🤖 AI Summary
Existing policy combination methods in reinforcement learning lack theoretical guarantees on stability and convergence. Method: This paper proposes Multi-CALF, the first framework unifying statistically grounded weighted policy composition with formally verified robust fallback policies. It leverages value-function-based relative improvement analysis and stochastic stability theory to rigorously derive probabilistic lower bounds on convergence, upper bounds on maximum trajectory deviation, and upper bounds on convergence time.
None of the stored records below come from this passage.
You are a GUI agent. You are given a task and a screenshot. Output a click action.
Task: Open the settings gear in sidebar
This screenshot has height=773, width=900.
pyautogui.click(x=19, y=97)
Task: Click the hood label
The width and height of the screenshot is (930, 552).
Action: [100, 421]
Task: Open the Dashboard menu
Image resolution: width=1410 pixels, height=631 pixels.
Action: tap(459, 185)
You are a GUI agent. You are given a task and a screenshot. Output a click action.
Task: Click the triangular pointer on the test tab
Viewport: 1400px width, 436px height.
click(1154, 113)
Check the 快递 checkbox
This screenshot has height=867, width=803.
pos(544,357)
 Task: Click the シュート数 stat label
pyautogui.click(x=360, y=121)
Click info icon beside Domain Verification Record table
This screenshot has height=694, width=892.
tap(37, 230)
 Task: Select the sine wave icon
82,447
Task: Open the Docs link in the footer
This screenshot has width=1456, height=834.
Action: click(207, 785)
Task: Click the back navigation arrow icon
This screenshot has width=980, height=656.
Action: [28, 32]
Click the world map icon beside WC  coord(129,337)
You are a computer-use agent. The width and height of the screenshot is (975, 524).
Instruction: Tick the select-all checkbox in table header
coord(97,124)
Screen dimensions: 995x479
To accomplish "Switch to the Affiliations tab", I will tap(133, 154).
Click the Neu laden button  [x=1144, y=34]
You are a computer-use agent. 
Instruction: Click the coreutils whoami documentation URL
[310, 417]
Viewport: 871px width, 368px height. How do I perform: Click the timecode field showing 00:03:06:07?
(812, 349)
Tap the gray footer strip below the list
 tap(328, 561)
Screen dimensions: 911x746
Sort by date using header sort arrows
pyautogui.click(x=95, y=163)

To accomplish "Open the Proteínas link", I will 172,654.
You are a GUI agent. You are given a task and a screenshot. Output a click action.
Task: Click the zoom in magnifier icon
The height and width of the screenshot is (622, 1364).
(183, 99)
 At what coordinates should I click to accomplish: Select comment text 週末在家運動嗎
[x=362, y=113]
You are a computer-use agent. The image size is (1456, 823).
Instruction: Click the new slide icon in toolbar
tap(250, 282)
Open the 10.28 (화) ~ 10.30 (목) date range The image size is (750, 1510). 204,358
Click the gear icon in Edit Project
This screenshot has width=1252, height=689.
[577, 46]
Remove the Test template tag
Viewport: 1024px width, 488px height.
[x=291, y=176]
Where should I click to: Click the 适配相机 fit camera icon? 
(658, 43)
Results: Multi-CALF significantly improves performance over single-policy baselines across multiple control tasks, while ensuring—under a user-specified high probability—convergence to a target set and bounded state deviation. Its core contribution is the joint design of policy fusion and formal stability guarantees, thereby filling a critical theoretical gap in RL policy composition.
📝 Abstract
We introduce Multi-CALF, an algorithm that intelligently combines reinforcement learning policies based on their relative value improvements. Our approach integrates a standard RL policy with a theoretically-backed alternative policy, inheriting formal stability guarantees while often achieving better performance than either policy individually. We prove that our combined policy converges to a specified goal set with known probability and provide precise bounds on maximum deviation and convergence time. Empirical validation on control tasks demonstrates enhanced performance while maintaining stability guarantees.